■ READING PASSAGE
------------------------------------------------
= Beattie Martin =

Canadian surgeon (1890–1958)

Robert Jackson Beattie Martin (September 23, 1890 – December 2, 1958) was a Canadian surgeon and sportsman who was president of the Saskatchewan Roughriders and namesake of the Dr. Beattie Martin Trophy.

==Early life==
Martin born in Exeter, Ontario, to Rev. William M. and Christina (Jamieson) Martin. One of his brothers was Chief Justice and Premier of Saskatchewan, William Melville Martin. He graduated from the University of Western Ontario in 1915 and joined the Royal Canadian Army Medical Corps. He was later transferred to the British Army and in 1917, while serving with the British in Palestine, Martin was awarded the Military Cross for attending to wounded soldiers while under very heavy machine gun fire.

==Medicine==
Following his discharge in 1918, Martin specialized in orthopedics at the Mayo Clinic. In 1922, he moved to Regina, Saskatchewan, and practiced with Dr. Hugh McLean before going into private practice. In 1926, he and Dr. D. S. Johnstone amputated a patient's leg while she was still conscious because she suffered from a heart condition that made the doctors decide against using an ordinary anesthetic. He rejoined the RCAMC in 1941 and served overseas during World War II. He was discharged in 1944 and became a part-time orthopedic surgeon for the Regina branch of Department of Pensions and National Health. Martin and 15 other doctors founded the Medical Arts Clinic.

==Sports==
Martin became an executive with the Saskatchewan Roughriders in 1921 and was a team doctor for over 30 years. He served as team president in 1954 and 1955. He was also president of the Regina Victorias from 1925 to 1926, 1927 to 1928, and 1931 to 1933 and served as president of the Saskatchewan Fish and Game League.

==Personal life==
In 1929, Martin married Mildred Spooner of Regina. They had one son - Gordon Beattie Martin and one daughter – Frances Joanne (Martin) Froggatt. The family resided in Regina and had a summer home on Waskesiu Lake. Martin was a member of the Liberal Party of Saskatchewan and the First Presbyterian Church in Regina.

In 1938, Martin was hurled 15 feet and suffered burns on his hands in a gasoline explosion on a friend's farm. He was released from the hospital on July 15 and recovered in time to take part in the provincial medical convention at Prince Albert National Park the following week.

Martin died of a heart attack on December 2, 1958, at his home in Regina.
------------------------------------------------
■ INSTRUCTIONS FOR THE TASK
Using the biography of Beattie Martin, decide whether each statement agrees with it, answering yes or no and quoting the deciding words: (a) Martin received the Military Cross while serving in Palestine. (b) Martin was president of the Saskatchewan Roughriders for five years. (c) Martin died in a Regina hospital.

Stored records
------------------------------------------------
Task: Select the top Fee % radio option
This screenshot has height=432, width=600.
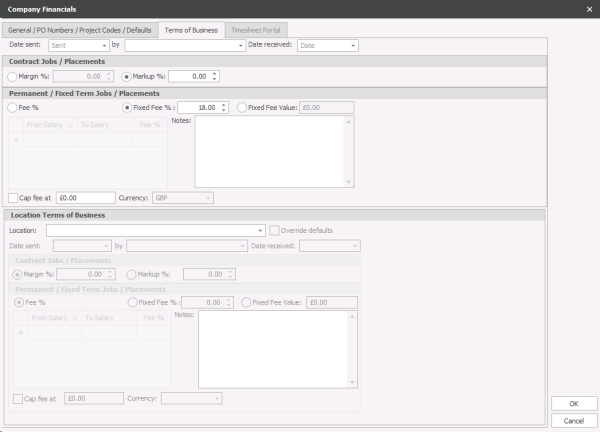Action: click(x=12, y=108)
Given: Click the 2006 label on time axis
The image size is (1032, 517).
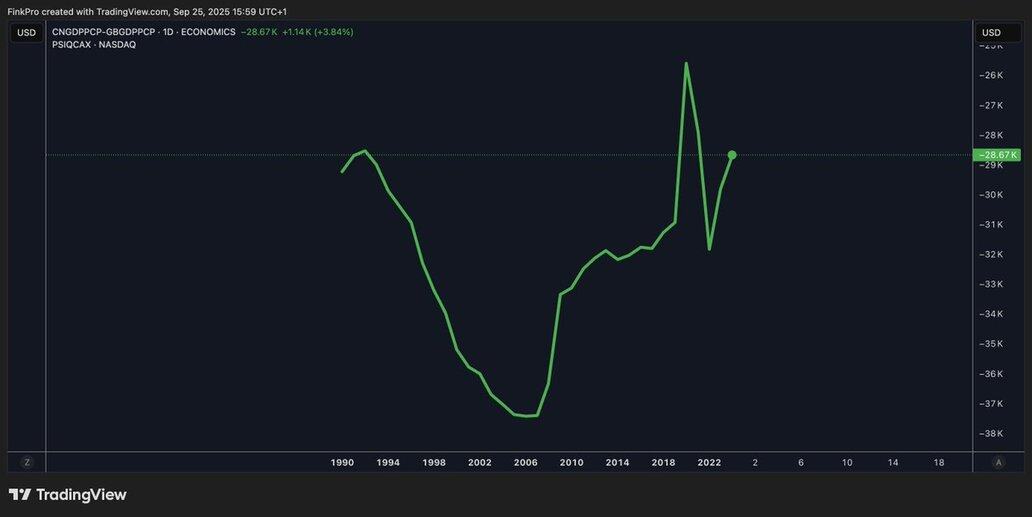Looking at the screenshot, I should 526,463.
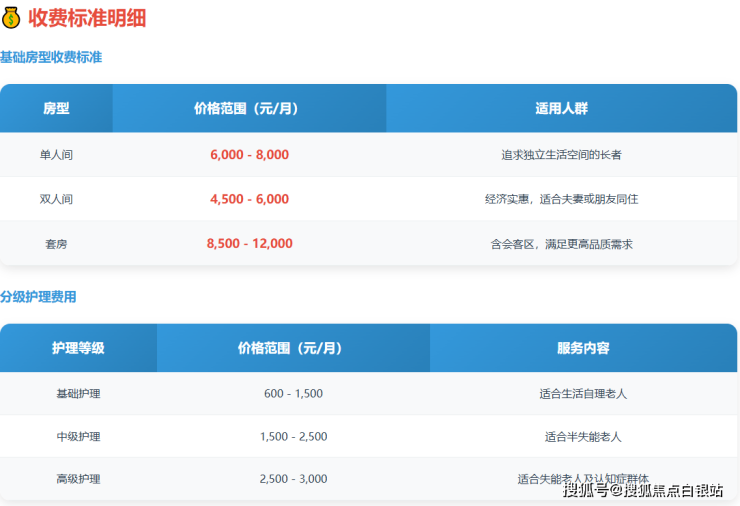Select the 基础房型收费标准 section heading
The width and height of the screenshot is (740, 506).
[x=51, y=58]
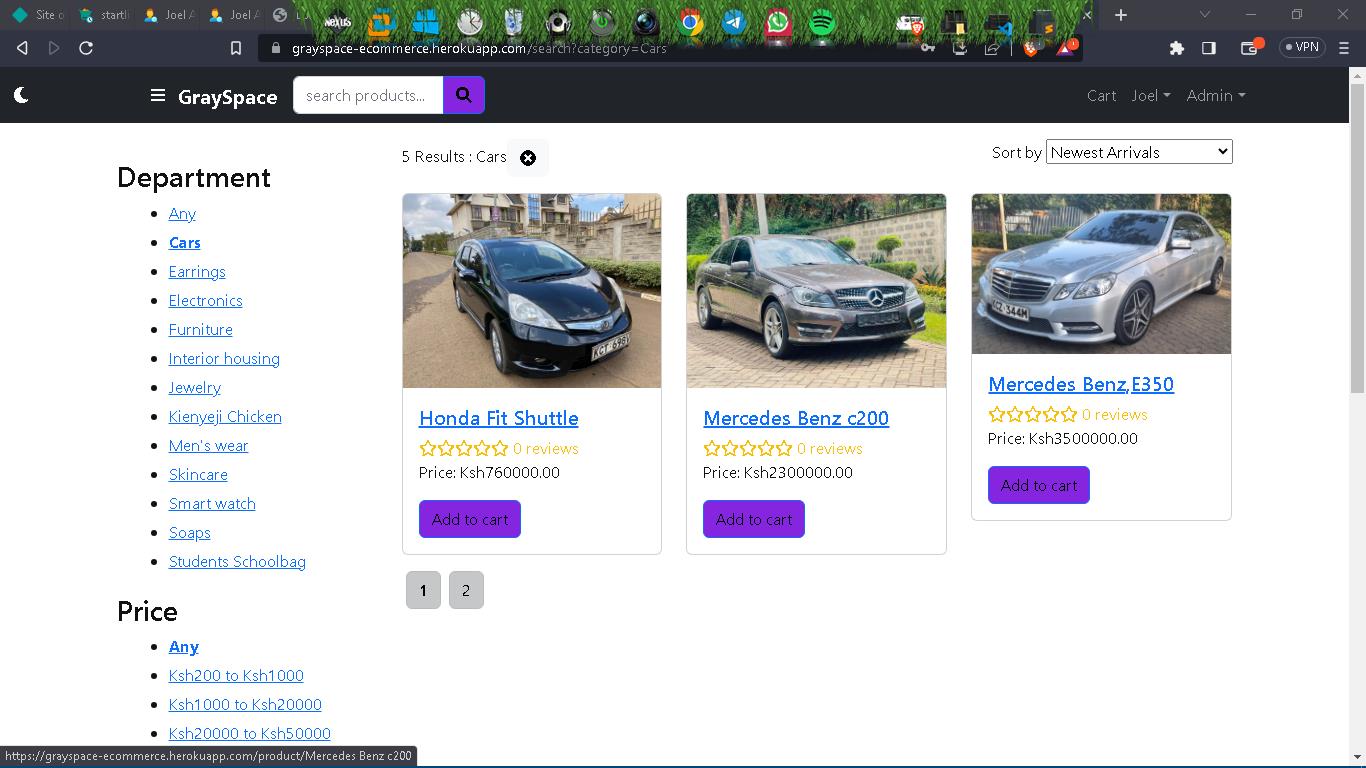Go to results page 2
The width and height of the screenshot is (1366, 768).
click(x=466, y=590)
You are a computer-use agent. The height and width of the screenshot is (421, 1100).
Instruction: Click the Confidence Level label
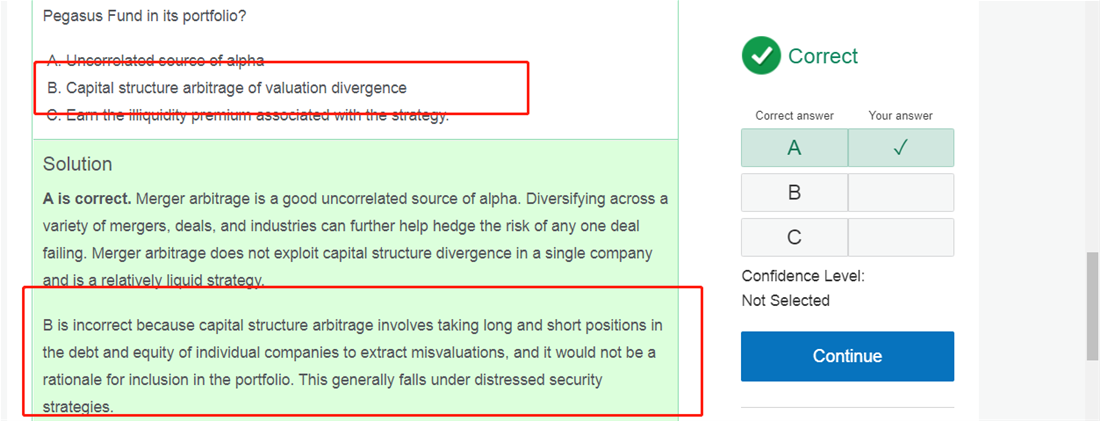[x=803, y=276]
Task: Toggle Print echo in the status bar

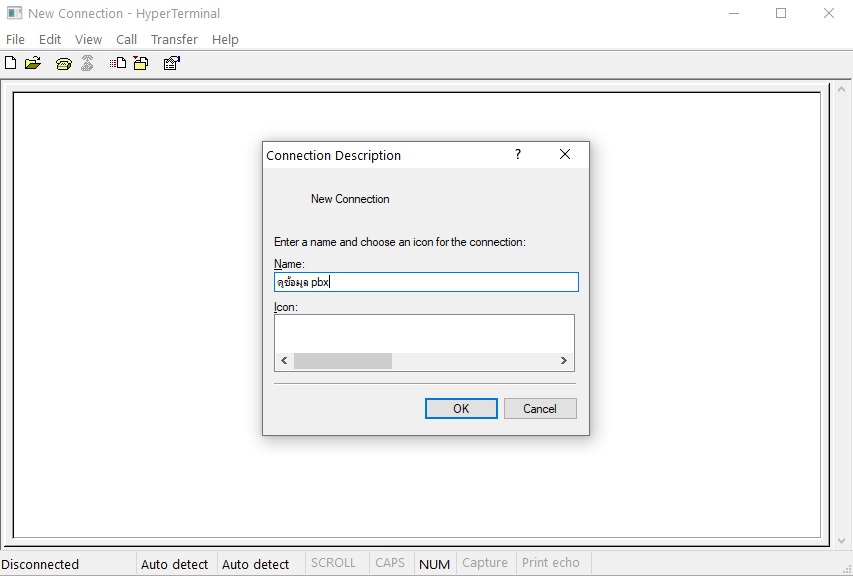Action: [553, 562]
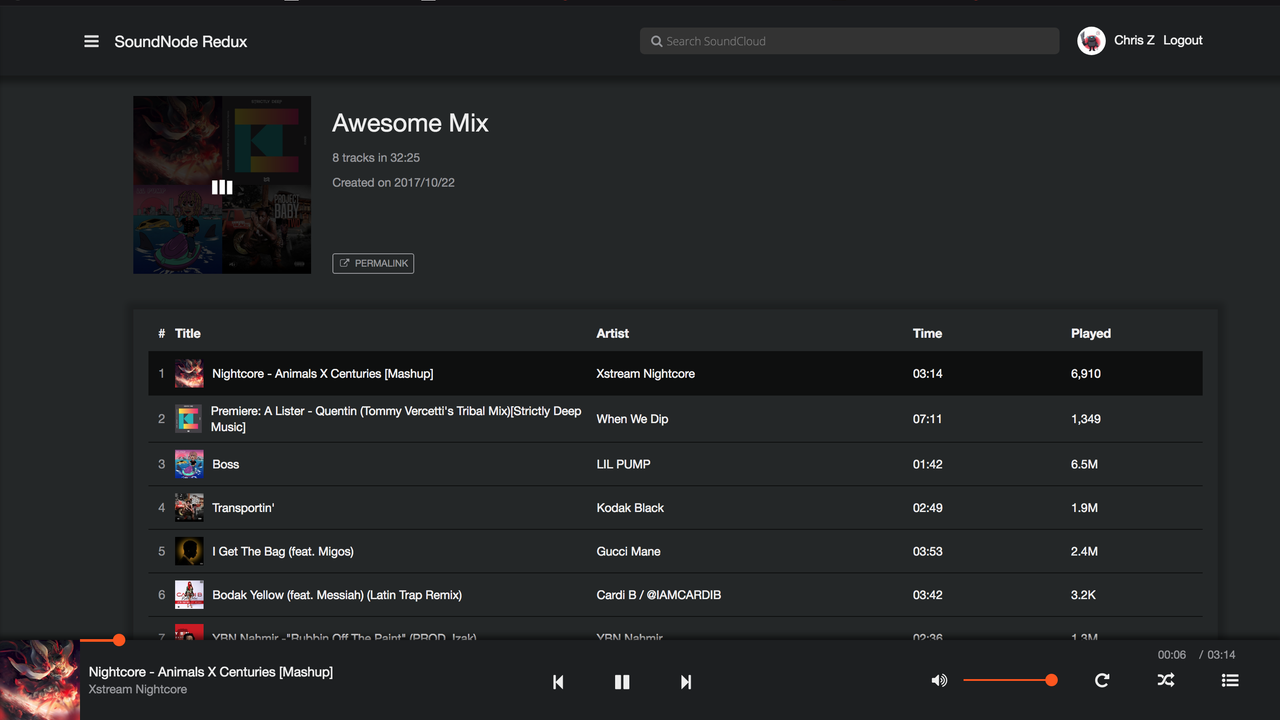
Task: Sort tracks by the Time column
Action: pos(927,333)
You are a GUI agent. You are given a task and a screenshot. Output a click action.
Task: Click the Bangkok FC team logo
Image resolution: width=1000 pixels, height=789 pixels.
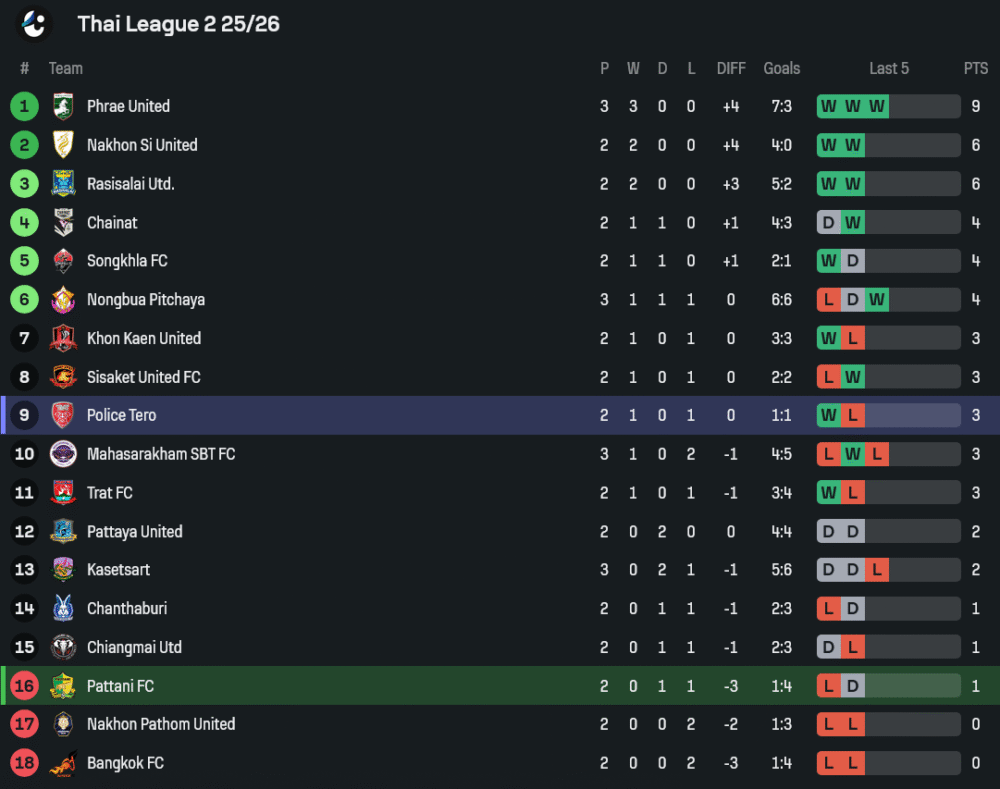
------------------------------------------------
■ RESULT FOR THIS TASK
(a) Yes: "in 1917, while serving with the British in Palestine, Martin was awarded the Military Cross"
(b) No: "He served as team president in 1954 and 1955."
(c) No: "Martin died of a heart attack on December 2, 1958, at his home in Regina."